> _Travail à faire_
Reprenez le texte sur les aides au paiement des factures d'eau et poursuivez-le après sa dernière phrase.

En tout état de cause, l’accès aux données est régi par les dispositions de la loi n° 78-17 du 6 janvier 1978 relative à l’informatique, aux fichiers et aux libertés.

Il conviendra donc de solliciter l’accord de la Commission nationale de l’informatique et des libertés (CNIL) chaque fois qu’un projet d’expérimentation impliquera la gestion et le traitement, dans le fichier des abonnés utilisé pour la facturation, d’informations nominatives autres que celles autorisées par la délibération n°80-16 du 6 mai 1980 de la CNIL relative aux traitements automatisés d’informations nominatives concernant notamment la consommation d’eau et les redevances d’assainissement.

2) Le financement par le budget général de tout ou partie du montant de l’aide attribuée pour le paiement des factures d’eau

Cette disposition permet de déroger à l’article L. 2224-2 du CGCT qui définit la règle d’interdiction pour les communes de prendre en charge dans leur budget propre des dépenses au titre des services publics d’eau et d’assainissement, qui pour autant ne s’applique pas aux communes de moins de 3000 habitants et aux établissements publics de coopération intercommunale dont aucune commune membre n’a plus de 3000 habitants.

Ainsi, les collectivités expérimentatrices pourront attribuer une subvention à leur service d’eau et/ou d’assainissement afin de contribuer en tout ou partie au financement de « l’aide attribuée par le service pour le paiement des factures d’eau des foyers en situation de précarité ou ayant des difficultés de paiement de leurs factures d’eau », par le biais du budget général au titre de l’aide sociale.

3) Le montant maximal de la subvention attribuée au FSL élevé à 2 %

En application de l’article L. 115-3 du code de l’action sociale et des familles, les conseils généraux peuvent, par l’intermédiaire du fonds de solidarité pour le logement (FSL), attribuer des aides relatives au paiement des fournitures d’eau et des charges collectives afférentes aux personnes en situation d’impayés (aides « curatives »).

L’article L. 2224-12-3-1 du CGCT permet aux services publics d’eau et d’assainissement de contribuer, au moyen d’une subvention, au financement de ces aides dans la limite de 0,5 % des montants hors taxes des redevances d’eau et d’assainissement perçues.

> _Liste_
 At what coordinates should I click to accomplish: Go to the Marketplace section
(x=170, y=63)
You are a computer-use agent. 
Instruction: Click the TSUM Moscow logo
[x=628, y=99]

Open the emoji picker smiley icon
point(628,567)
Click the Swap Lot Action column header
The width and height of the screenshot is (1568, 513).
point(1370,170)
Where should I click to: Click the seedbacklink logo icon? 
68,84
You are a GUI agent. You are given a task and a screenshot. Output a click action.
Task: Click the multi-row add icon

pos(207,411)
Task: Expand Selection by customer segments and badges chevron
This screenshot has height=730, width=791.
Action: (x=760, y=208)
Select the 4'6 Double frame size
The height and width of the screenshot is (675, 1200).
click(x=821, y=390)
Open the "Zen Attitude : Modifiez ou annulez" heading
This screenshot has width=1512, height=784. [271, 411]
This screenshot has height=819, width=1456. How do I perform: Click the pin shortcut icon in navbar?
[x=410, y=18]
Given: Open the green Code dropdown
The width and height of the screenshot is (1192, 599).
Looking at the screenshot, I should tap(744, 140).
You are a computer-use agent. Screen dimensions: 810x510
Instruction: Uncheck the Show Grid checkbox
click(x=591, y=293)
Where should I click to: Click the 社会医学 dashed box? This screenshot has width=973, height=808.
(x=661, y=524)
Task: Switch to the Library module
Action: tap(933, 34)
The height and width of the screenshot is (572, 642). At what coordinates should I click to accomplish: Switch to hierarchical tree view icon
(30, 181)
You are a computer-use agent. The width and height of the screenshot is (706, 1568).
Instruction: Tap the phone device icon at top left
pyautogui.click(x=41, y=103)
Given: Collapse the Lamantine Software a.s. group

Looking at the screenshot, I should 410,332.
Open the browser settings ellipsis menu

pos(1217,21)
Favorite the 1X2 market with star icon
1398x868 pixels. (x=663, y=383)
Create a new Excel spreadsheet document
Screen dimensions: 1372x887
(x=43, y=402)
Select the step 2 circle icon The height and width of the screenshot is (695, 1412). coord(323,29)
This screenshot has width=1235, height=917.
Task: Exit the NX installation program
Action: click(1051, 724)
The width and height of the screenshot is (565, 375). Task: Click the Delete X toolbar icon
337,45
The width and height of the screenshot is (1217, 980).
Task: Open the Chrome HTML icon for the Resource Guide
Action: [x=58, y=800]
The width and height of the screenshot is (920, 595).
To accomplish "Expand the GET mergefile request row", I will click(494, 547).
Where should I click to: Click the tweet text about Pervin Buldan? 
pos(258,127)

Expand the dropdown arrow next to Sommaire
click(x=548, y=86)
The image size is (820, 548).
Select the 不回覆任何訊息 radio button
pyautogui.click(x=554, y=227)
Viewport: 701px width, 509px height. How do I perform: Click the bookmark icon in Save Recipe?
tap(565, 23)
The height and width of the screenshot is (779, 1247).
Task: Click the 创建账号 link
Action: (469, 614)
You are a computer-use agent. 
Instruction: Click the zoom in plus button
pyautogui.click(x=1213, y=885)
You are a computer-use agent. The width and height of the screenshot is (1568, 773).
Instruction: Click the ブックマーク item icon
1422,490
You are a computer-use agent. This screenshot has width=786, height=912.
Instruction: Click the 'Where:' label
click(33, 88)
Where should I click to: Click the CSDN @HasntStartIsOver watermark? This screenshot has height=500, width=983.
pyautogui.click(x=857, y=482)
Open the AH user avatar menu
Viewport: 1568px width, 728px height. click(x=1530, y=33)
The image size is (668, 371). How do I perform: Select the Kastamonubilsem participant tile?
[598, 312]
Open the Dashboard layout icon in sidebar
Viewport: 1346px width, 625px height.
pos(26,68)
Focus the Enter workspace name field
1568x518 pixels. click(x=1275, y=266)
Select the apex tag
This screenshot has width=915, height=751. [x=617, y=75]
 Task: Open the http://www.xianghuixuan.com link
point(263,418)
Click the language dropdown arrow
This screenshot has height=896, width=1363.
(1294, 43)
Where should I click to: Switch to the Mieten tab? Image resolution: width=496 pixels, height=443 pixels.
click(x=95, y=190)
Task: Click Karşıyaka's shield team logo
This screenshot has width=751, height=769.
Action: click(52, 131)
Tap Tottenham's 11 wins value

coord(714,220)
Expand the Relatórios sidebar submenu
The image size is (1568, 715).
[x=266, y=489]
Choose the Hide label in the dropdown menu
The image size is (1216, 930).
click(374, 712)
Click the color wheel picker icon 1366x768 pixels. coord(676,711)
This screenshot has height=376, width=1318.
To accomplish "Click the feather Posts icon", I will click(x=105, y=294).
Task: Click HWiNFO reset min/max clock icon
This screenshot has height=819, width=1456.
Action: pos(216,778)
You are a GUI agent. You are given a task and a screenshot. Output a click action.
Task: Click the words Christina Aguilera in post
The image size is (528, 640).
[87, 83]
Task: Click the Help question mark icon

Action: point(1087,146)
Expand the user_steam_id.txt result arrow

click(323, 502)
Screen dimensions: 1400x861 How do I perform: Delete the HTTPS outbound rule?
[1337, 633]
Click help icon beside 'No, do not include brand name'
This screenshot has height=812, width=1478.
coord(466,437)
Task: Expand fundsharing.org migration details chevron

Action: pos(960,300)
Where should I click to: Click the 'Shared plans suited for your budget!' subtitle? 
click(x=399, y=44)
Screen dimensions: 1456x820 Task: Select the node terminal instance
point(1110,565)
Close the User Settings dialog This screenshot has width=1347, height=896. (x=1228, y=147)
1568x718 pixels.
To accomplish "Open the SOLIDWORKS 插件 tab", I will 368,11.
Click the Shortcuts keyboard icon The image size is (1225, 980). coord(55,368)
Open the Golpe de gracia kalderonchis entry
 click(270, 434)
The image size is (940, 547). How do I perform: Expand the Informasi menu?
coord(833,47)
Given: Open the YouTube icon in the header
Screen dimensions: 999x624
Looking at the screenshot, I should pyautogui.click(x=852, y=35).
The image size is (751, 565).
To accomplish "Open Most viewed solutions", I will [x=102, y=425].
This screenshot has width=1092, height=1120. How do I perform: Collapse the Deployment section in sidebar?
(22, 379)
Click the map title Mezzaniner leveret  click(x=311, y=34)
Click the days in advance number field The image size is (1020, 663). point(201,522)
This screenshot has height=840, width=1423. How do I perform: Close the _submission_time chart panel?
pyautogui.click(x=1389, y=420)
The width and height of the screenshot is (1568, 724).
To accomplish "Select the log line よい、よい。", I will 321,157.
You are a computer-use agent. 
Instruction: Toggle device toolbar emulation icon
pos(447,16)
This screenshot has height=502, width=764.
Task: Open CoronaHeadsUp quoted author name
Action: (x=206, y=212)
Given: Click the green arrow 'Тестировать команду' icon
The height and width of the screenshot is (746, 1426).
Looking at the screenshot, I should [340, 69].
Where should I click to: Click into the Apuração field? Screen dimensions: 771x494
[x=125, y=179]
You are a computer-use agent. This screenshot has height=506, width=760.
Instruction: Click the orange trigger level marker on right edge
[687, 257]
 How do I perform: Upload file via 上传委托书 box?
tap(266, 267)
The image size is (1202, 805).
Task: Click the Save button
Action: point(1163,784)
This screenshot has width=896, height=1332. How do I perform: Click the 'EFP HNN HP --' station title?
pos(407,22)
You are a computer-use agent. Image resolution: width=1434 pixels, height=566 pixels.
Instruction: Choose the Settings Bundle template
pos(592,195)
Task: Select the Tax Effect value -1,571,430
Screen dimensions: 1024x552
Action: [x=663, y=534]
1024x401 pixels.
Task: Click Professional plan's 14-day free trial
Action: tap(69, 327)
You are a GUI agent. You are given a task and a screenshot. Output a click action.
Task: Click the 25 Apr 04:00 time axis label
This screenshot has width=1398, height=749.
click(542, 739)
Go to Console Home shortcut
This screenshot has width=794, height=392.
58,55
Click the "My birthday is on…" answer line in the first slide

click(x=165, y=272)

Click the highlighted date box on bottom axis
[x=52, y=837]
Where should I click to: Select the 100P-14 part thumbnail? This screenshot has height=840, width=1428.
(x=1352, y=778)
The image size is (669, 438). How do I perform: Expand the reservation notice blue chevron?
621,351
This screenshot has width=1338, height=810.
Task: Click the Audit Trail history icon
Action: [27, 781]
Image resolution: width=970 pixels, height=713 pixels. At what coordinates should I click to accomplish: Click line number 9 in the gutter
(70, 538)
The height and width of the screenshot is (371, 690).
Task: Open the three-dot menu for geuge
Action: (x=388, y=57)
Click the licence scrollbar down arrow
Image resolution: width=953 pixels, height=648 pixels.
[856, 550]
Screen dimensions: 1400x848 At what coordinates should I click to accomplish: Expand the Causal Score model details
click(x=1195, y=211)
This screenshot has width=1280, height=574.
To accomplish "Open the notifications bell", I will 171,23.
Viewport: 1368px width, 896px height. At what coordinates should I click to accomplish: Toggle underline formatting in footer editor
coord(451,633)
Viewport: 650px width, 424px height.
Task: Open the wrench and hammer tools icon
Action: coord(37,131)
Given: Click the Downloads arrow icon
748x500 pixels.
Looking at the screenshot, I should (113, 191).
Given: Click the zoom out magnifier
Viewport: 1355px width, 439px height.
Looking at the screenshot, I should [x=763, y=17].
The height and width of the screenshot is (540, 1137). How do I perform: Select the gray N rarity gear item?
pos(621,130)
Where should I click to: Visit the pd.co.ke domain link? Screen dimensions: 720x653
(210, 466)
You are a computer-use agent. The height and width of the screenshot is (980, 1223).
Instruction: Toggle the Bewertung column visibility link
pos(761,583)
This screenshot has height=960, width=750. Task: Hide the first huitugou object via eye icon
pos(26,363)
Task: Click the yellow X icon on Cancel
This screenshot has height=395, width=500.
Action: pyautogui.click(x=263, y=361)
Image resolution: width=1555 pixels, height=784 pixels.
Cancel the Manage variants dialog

> _Résultat obtenu_
L’article 28 de la loi du 15 avril 2013 porte ce montant maximal à 2 % pour les collectivités expérimentatrices.

En l’absence d’intervention du FSL, l’article 28 prévoit que le versement peut être réalisé au centre communal ou intercommunal d’action sociale.

En outre, la collectivité expérimentatrice doit déterminer par convention, en application du 2ème alinéa de l’article L. 2224-12-3 du CGCT, les modalités d’attribution et de versement de cette subvention. Il est vivement conseillé de procéder de la même façon dans le cas où cette subvention serait versée au centre communal ou intercommunal d’action sociale.

4) La possibilité de verser des aides pour l’accès à l’eau (aides « préventives »)

L’article 28 autorise le « versement d'aides pour l'accès à l'eau par les foyers ayant des difficultés de paiement de leurs factures d'eau et dont les ressources sont insuffisantes ».

L’article 28 crée un dispositif qui peut être qualifié de « préventif » puisque le service est fondé à verser des aides devant garantir l’accès à l’eau, qui sont destinées à des personnes en difficulté financière qui ne sont pas pour autant en situation d’impayés (ex. : « chèque-eau »).

Par ailleurs, en application de l’article 28, lorsque « l’aide au paiement des factures d’eau concerne la distribution d’eau et l’assainissement, ou a fortiori uniquement l’assainissement, une convention de mise en oeuvre de l’expérimentation est passée entre le service assurant la facturation de l’eau, les gestionnaires des services et les collectivités dont il perçoit les redevances ».

Fiche n° 3

Le travail préparatoire à la demande d’expérimentation (étude détaillée et note de présentation)

 

La demande d’expérimentation est l’aboutissement d’un travail de réflexion entrepris par une collectivité territoriale ou un groupement de collectivités territoriales au sujet de l’accès à l’eau des plus démunis.

Ce travail de réflexion peut se concrétiser par l’élaboration d’une note de présentation générale et d’une étude détaillée. Cette fiche propose quelques éléments de contenu.

1) La note de présentation générale du projet d’expérimentation

Les collectivités territoriales ou les groupements de collectivités territoriales qui souhaitent participer à l’expérimentation prévue à l’article 28 de la loi n° 2013-312 du 15 avril 2013 sont invitées à produire une note de présentation générale de leur projet.

Cette note doit permettre de clarifier le projet d’expérimentation pour d’une part mener à bien la phase de candidature et d’autre part assurer un suivi optimal de l’expérimentation sur toute sa durée et permettre son évaluation. Elle compléterait ainsi utilement les informations présentes dans la (les) délibération(s) en application des articles L.O. 1113-1 à L.O. 1113-7 du CGCT (manifestation de candidature, dispositions dérogatoires envisagées et leur durée de validité).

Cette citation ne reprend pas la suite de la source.